I have been using os.walk() method in Python to make a list of the paths to all the folders and subfolders where a specific file can be found.

I was tired of using a bunch of loops and elifs, and packed it all into a (quite messy) list comprehension that does excacly what I want:

import os    
directory = "C:\\Users\\User\\Documents"
file_name = "example_file.txt"    
list_of_paths = [path for path in (os_tuple[0] for os_tuple in os.walk(directory) if file_name in (item.lower() for item in os_tuple[2]))]

I have two questions. The first, and most important, is: Is there a more efficiant way to do this? I often expect to find several hundred files in just as many folders, and if it's on a server it can take several minutes.
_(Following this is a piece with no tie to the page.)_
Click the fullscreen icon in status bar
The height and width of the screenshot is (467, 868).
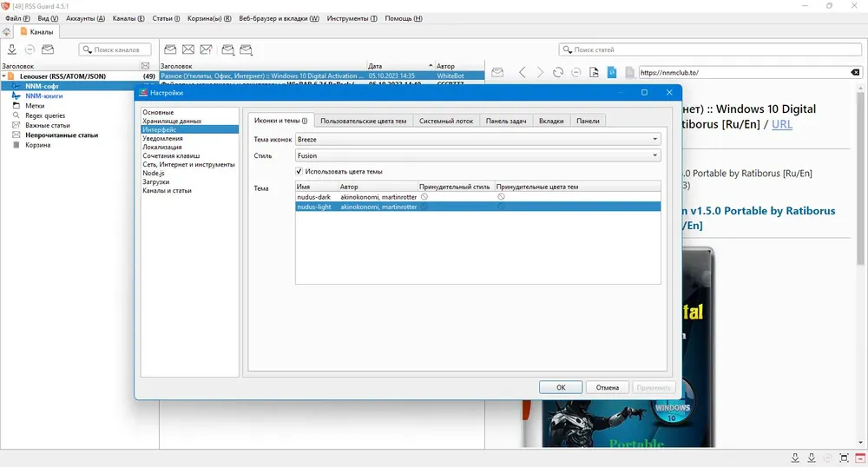(x=844, y=457)
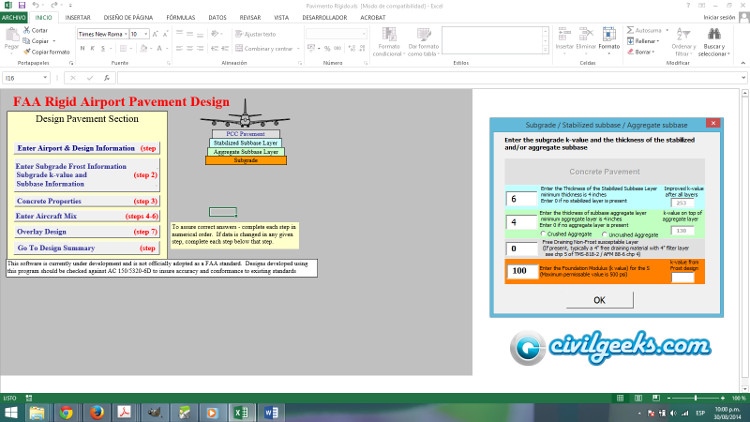Click the Go To Design Summary button

pyautogui.click(x=56, y=247)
The second question is: How can I make it more readable? Having two generator comprehensions inside a list comprehension feels pretty messy.
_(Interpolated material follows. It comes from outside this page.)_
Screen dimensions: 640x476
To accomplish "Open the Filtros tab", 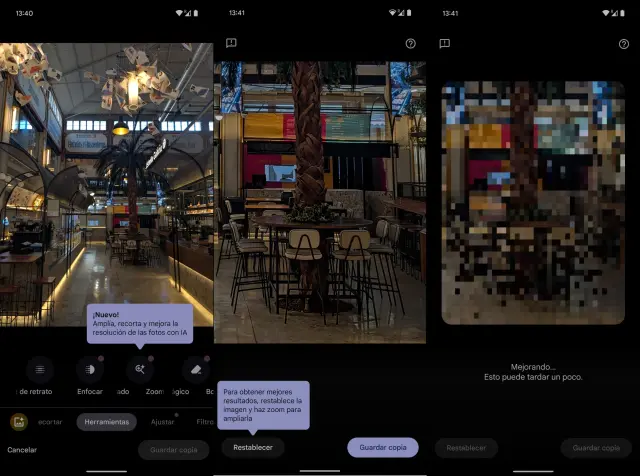I will coord(204,422).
Update: I was told to use Glob, so naturally I had to try it. It seems to work just as well as my list comprehension with os.walk(). My next step will therefore be to test the two versions on a couple of different files and folders.

import glob
directory = "C:\\Users\\User\\Documents"
file_name = "example_file.txt"
list_of_paths = [path.lower().replace(("\\" + file_name), "") for path in (glob.glob(directory + "/**/*" + file_name, recursive=True))]

Any additional comments are very welcome.

Update 2: After testing both methods, the results I'm getting suggests that the os.walk() method is about twice as fast as the glob.glob() method. The test was performed on about 400 folders with a total of 326 copies of the file I was looking for.

Kontorstol
  • 63
  • 6

0 Answers0